• WORK INSTRUCTIONS: Please find the line that holds "The height and width of the screenshot is (314, 563)." below and reproduce it, along with every line after it through the end, exactly and without pictures.

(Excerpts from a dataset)
------------------------------------------------
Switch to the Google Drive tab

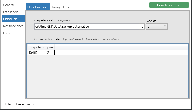61,7
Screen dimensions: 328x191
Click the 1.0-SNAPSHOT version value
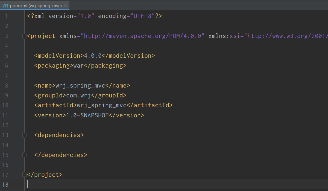pyautogui.click(x=87, y=115)
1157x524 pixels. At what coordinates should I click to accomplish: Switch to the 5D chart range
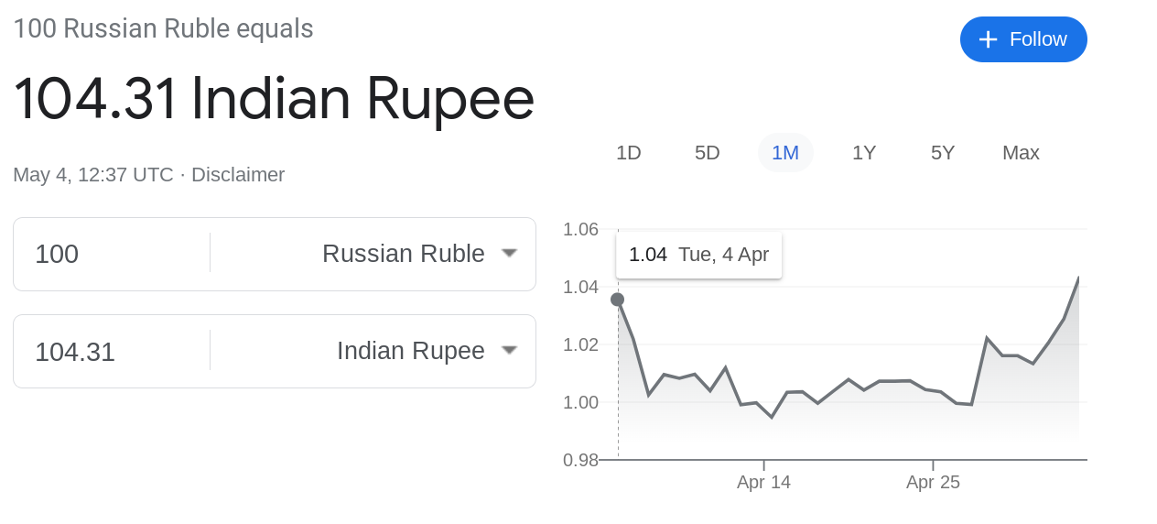pyautogui.click(x=708, y=153)
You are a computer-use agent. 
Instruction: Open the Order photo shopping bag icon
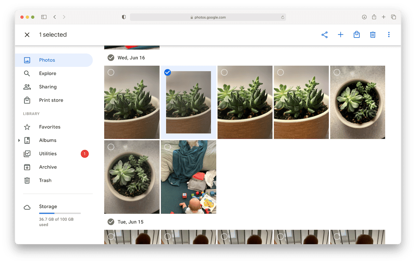[356, 35]
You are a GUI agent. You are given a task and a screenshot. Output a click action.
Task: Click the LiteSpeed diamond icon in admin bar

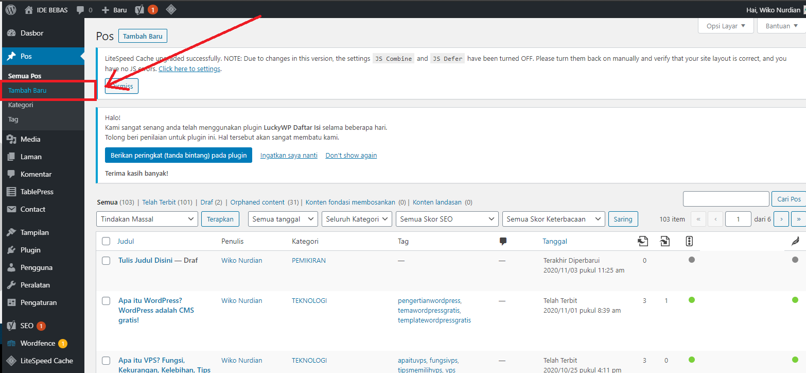point(171,10)
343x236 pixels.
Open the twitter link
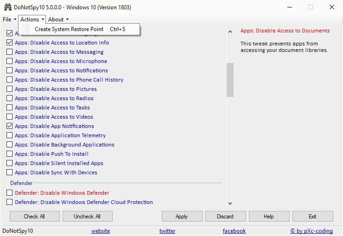coord(167,231)
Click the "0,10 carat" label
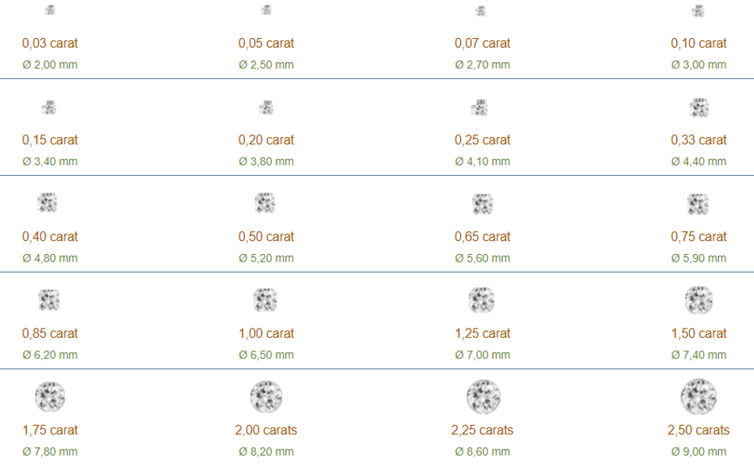The image size is (754, 467). (x=698, y=43)
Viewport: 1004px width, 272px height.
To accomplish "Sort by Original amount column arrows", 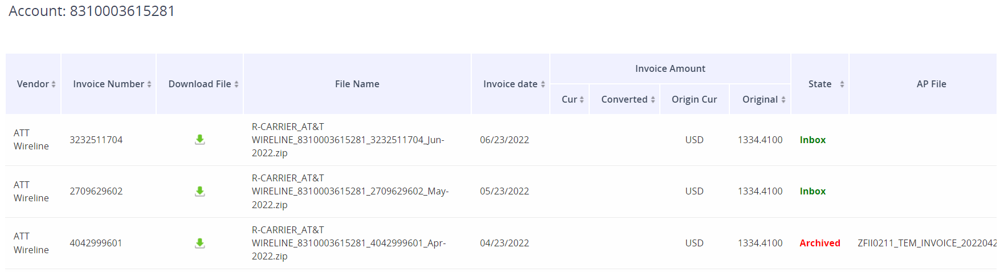I will click(x=783, y=100).
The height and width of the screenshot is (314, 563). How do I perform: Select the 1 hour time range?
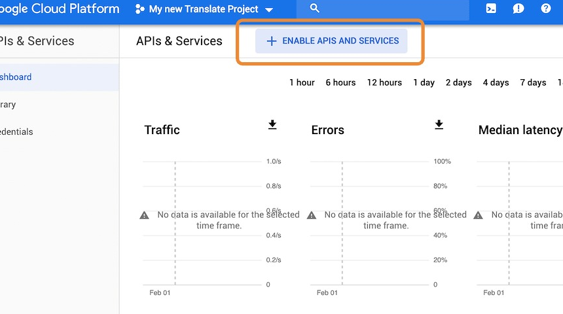(302, 82)
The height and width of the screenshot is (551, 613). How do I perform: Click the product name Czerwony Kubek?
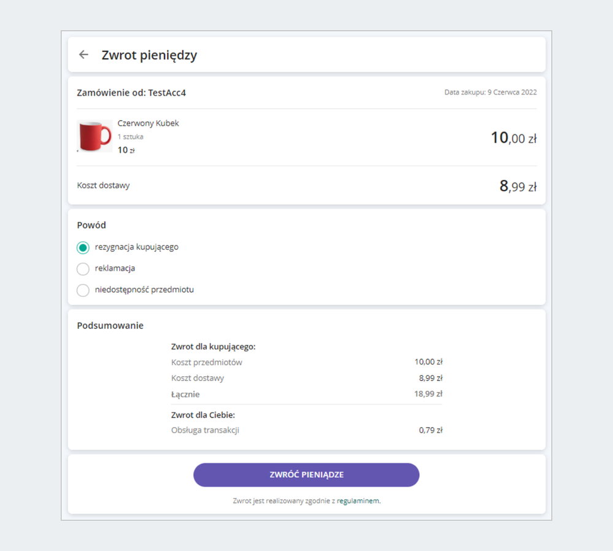(x=147, y=123)
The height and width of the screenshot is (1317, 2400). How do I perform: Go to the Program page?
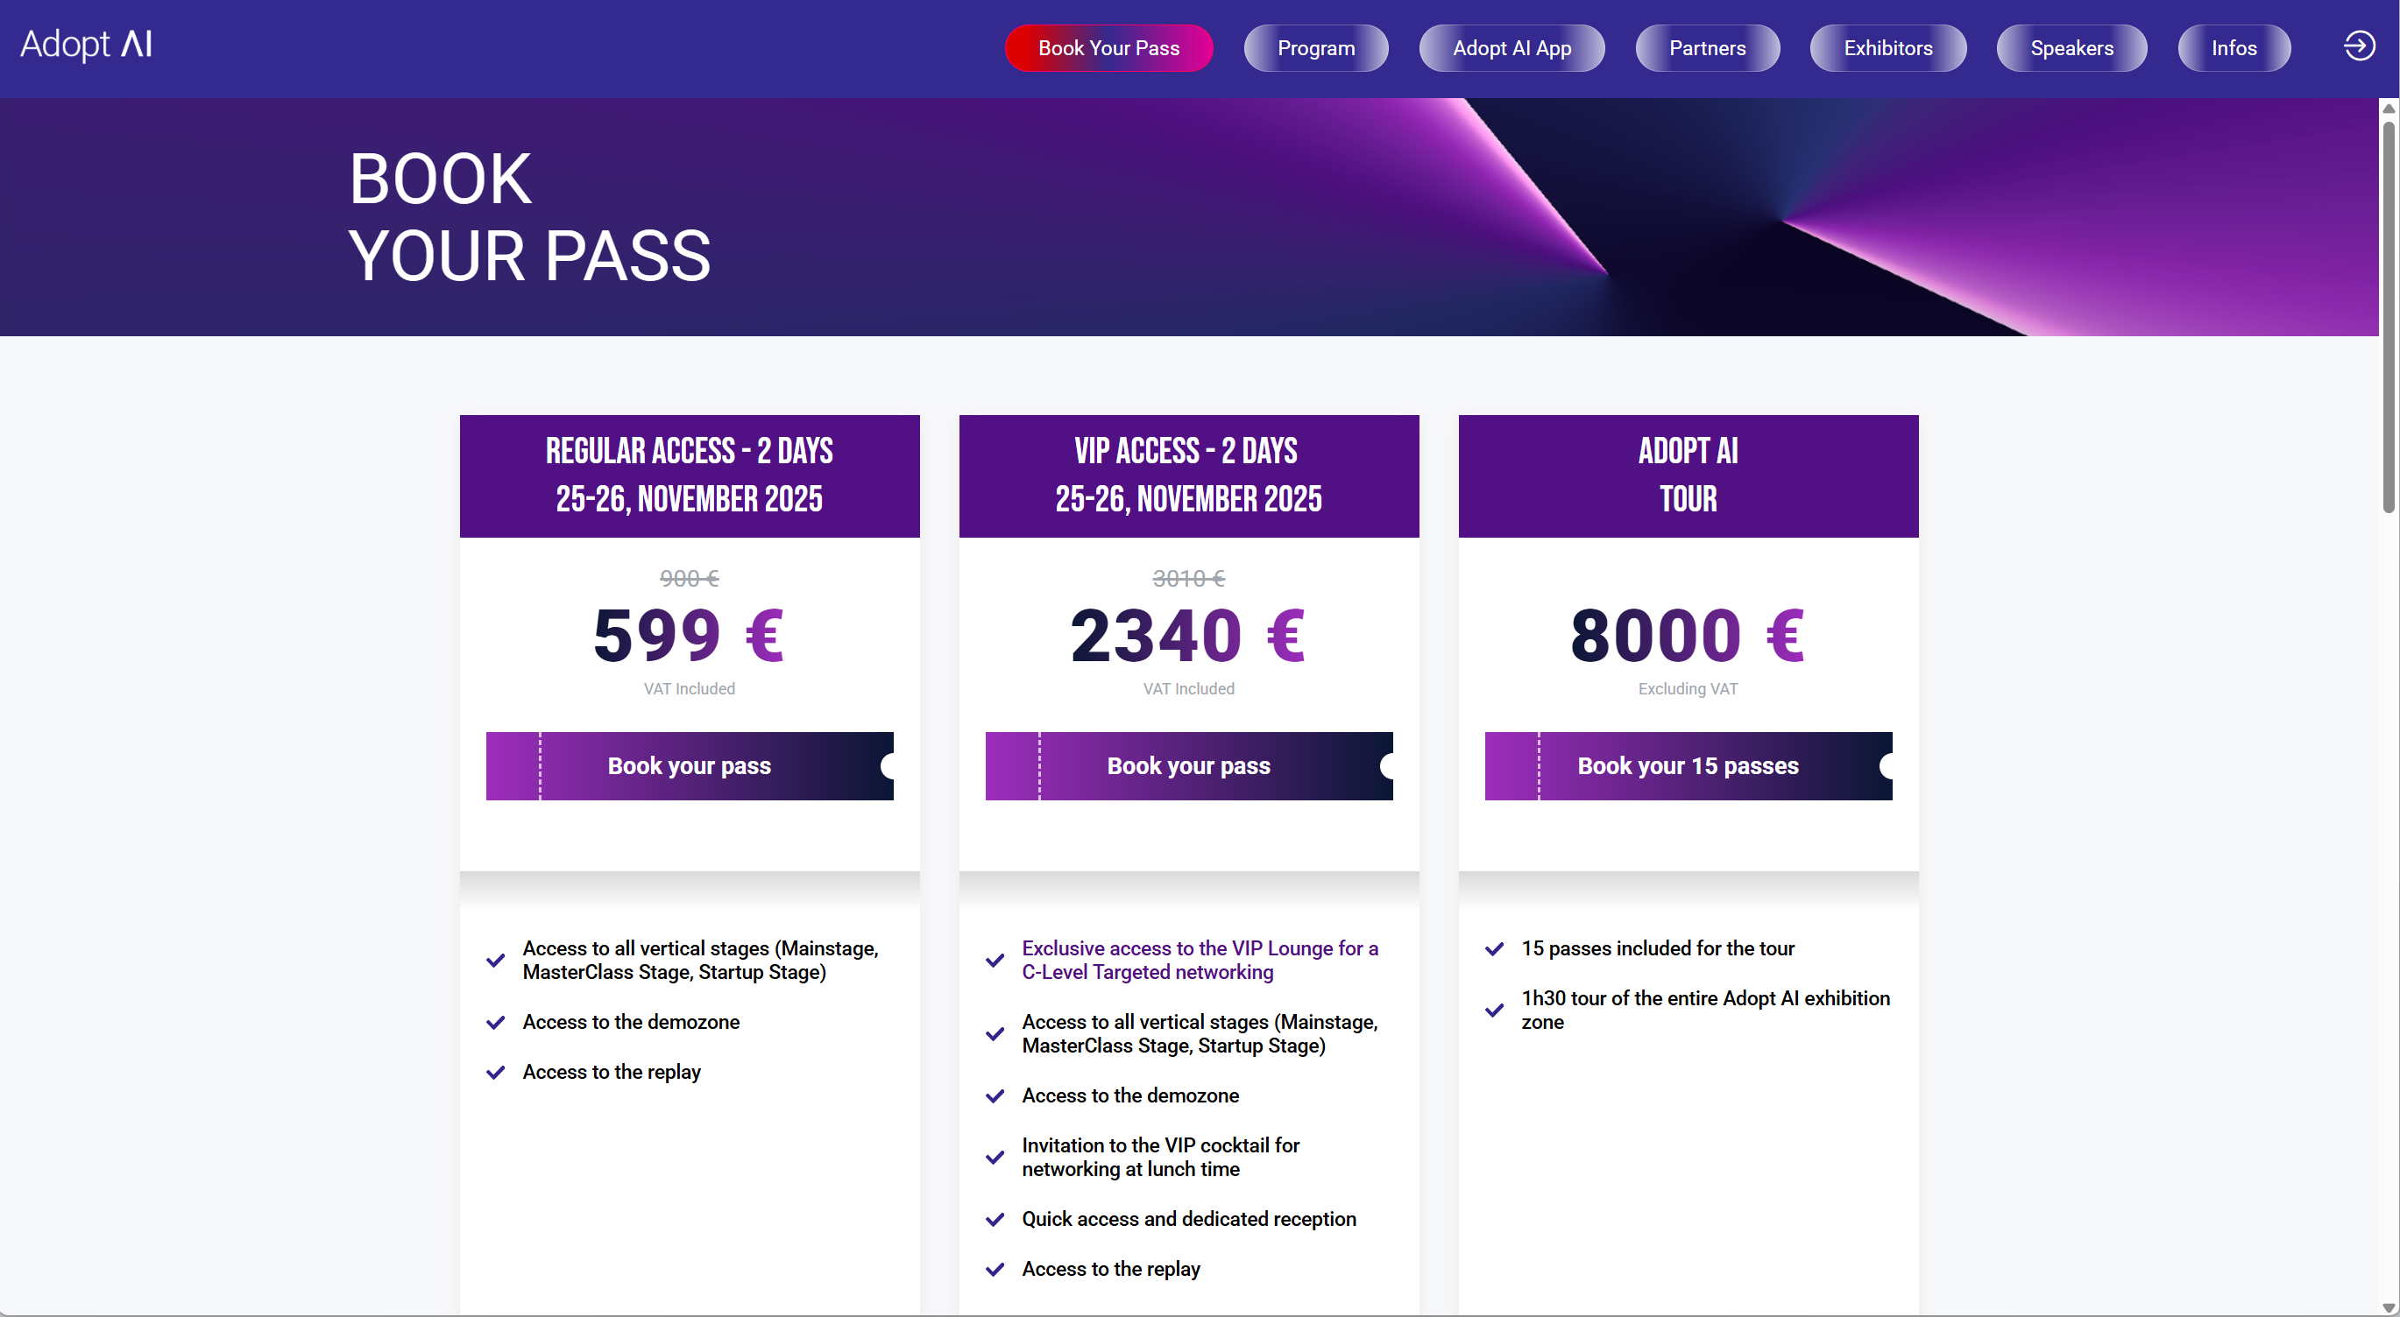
------------------------------------------------
• TASK ANSWER:
The height and width of the screenshot is (314, 563). How do I perform: Select the 1 hour time range?
(302, 82)
The height and width of the screenshot is (551, 613). How do I perform: Click the product name Czerwony Kubek?
(x=147, y=123)
The height and width of the screenshot is (1317, 2400). How do I perform: Go to the Program page?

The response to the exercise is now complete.